Provided information:

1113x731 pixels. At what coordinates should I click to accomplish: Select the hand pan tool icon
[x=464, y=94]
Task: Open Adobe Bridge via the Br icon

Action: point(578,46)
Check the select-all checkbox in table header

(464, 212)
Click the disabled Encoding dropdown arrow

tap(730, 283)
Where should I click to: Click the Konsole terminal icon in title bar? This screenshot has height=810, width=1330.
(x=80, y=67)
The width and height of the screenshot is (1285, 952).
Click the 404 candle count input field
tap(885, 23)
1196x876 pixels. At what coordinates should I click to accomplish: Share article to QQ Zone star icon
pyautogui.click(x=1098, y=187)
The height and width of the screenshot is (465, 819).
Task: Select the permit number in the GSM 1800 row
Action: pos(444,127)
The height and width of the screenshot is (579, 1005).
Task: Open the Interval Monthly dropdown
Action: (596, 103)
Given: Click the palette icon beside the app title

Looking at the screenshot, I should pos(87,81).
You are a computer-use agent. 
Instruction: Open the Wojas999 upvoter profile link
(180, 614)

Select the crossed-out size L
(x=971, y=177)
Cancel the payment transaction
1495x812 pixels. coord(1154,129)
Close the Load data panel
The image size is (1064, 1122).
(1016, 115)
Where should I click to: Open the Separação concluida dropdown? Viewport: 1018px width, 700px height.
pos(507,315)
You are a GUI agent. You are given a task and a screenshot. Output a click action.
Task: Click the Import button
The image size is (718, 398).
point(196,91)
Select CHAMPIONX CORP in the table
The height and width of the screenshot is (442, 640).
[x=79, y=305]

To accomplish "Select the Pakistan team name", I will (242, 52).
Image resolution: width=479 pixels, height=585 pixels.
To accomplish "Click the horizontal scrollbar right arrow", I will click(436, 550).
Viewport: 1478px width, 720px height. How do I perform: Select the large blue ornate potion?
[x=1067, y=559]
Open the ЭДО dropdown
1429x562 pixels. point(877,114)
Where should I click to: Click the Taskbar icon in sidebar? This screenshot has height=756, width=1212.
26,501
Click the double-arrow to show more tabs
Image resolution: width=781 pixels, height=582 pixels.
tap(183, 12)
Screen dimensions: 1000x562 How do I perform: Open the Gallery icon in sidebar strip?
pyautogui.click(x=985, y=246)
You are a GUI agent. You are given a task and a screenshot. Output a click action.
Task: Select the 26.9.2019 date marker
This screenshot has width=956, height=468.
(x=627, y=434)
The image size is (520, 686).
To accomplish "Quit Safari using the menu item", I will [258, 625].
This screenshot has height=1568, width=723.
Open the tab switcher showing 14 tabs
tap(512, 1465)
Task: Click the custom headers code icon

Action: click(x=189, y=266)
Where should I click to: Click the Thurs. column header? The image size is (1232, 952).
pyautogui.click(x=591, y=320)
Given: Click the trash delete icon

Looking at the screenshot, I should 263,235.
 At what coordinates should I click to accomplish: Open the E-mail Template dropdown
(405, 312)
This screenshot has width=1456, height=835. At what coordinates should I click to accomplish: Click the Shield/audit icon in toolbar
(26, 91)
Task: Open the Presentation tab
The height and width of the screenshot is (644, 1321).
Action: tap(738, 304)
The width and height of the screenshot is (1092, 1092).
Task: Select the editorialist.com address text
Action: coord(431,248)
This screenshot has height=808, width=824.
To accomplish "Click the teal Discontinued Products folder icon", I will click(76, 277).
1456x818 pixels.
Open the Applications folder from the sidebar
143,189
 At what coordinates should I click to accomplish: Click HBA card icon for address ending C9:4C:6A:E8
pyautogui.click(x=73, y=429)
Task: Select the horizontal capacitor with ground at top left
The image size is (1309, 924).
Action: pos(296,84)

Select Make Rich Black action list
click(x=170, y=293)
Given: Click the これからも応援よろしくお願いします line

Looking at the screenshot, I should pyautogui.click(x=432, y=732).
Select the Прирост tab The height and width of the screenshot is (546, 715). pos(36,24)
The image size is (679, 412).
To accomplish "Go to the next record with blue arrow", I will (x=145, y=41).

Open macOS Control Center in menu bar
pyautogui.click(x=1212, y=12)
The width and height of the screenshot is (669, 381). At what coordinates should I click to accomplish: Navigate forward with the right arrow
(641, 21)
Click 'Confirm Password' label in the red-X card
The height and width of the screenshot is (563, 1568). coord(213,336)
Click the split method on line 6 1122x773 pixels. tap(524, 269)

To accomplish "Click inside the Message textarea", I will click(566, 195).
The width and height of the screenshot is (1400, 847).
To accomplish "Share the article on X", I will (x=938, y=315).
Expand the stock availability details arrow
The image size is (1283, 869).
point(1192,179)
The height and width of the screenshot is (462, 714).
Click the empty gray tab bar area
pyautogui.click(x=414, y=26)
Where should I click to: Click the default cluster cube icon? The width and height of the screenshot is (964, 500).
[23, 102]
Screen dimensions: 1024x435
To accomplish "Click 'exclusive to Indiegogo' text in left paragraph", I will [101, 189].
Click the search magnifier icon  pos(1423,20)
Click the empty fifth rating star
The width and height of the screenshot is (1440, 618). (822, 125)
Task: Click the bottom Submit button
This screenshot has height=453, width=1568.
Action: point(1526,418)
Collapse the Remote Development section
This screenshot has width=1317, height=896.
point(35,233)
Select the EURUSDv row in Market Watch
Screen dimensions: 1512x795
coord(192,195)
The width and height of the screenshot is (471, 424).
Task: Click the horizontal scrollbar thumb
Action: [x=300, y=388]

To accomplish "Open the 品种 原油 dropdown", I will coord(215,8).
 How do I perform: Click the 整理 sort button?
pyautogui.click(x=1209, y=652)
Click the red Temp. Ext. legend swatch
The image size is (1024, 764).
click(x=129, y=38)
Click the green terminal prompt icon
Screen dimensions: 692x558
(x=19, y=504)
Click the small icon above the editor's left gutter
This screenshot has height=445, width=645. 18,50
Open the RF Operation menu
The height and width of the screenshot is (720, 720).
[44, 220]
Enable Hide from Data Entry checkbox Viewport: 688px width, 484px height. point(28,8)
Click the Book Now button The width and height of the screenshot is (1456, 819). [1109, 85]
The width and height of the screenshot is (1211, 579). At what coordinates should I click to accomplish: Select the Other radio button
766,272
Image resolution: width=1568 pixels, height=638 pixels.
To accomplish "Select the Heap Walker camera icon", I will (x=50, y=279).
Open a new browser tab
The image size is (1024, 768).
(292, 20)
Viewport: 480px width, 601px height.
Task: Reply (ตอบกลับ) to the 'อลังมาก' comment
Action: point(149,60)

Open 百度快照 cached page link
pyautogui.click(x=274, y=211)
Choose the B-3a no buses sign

Exercise details: Retype only the stretch of lines above starting at the one with "Click the empty gray tab bar area" and stopping at the one with "Click the search", exactly as written, with both kept.

Task output:
Click the empty gray tab bar area
pyautogui.click(x=414, y=26)
Where should I click to: Click the default cluster cube icon? The width and height of the screenshot is (964, 500).
[23, 102]
Screen dimensions: 1024x435
To accomplish "Click 'exclusive to Indiegogo' text in left paragraph", I will [101, 189].
Click the search magnifier icon  pos(1423,20)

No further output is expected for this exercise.